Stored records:

((

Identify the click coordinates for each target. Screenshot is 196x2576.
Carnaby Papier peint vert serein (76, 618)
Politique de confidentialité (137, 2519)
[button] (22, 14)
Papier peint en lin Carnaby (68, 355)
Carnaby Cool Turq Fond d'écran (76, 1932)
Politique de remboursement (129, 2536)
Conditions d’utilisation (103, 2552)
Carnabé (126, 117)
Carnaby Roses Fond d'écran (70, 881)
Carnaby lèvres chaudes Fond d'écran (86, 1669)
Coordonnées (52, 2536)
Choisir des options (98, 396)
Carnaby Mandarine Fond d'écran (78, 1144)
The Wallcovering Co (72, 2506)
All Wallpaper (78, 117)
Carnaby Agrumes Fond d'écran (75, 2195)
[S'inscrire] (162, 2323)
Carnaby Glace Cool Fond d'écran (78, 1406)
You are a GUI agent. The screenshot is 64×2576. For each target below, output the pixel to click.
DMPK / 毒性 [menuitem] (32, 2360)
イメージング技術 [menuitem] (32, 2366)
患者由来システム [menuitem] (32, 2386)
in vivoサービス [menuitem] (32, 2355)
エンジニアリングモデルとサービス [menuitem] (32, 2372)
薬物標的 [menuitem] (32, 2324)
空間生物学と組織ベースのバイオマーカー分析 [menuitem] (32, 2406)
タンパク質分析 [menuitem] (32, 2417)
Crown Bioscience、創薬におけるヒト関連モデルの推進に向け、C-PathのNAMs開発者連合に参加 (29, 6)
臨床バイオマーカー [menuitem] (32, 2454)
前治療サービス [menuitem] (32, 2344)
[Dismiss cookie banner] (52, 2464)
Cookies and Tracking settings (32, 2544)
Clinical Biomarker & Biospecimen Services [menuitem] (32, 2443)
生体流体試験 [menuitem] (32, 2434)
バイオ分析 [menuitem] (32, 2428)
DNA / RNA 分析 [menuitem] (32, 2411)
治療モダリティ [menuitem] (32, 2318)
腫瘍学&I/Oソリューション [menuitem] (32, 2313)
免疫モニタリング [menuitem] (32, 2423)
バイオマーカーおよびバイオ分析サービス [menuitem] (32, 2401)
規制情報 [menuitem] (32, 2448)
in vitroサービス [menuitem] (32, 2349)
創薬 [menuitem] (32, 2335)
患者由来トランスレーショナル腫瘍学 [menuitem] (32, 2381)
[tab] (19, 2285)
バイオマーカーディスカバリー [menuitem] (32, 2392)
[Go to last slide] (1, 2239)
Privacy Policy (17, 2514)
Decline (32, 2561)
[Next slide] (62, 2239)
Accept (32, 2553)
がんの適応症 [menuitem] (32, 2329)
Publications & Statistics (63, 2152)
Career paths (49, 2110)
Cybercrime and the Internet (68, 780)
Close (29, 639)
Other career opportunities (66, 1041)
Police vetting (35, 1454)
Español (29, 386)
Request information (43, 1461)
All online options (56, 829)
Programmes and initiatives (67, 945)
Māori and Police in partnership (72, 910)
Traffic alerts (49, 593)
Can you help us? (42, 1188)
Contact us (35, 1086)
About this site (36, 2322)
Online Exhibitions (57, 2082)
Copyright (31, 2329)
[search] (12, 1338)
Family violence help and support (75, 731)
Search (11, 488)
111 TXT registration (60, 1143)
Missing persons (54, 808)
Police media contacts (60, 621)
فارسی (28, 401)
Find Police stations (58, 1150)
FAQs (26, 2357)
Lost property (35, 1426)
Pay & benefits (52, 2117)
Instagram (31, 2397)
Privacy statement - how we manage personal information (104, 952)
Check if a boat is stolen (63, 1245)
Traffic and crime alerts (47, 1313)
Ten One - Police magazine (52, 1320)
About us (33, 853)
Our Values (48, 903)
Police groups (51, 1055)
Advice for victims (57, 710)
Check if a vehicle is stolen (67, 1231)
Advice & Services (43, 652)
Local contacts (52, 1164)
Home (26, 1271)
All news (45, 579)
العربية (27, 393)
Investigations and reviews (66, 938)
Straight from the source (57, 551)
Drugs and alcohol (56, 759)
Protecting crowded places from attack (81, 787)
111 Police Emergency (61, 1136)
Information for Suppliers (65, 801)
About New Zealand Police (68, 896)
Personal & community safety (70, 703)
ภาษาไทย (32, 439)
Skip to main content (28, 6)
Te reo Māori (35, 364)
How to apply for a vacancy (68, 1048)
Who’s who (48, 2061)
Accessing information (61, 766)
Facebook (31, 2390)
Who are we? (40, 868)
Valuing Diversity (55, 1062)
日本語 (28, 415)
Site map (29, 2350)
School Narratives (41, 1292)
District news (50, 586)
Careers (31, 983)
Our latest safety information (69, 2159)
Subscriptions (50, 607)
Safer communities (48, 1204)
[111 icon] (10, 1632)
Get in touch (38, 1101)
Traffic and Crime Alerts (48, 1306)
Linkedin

))

What is needed =>
Write down exactly the span of lines above from the one containing "Site map (29, 2350)" to the one containing "Traffic and Crime Alerts (48, 1306)", both ends included.

Written solution =>
Site map (29, 2350)
School Narratives (41, 1292)
District news (50, 586)
Careers (31, 983)
Our latest safety information (69, 2159)
Subscriptions (50, 607)
Safer communities (48, 1204)
[111 icon] (10, 1632)
Get in touch (38, 1101)
Traffic and Crime Alerts (48, 1306)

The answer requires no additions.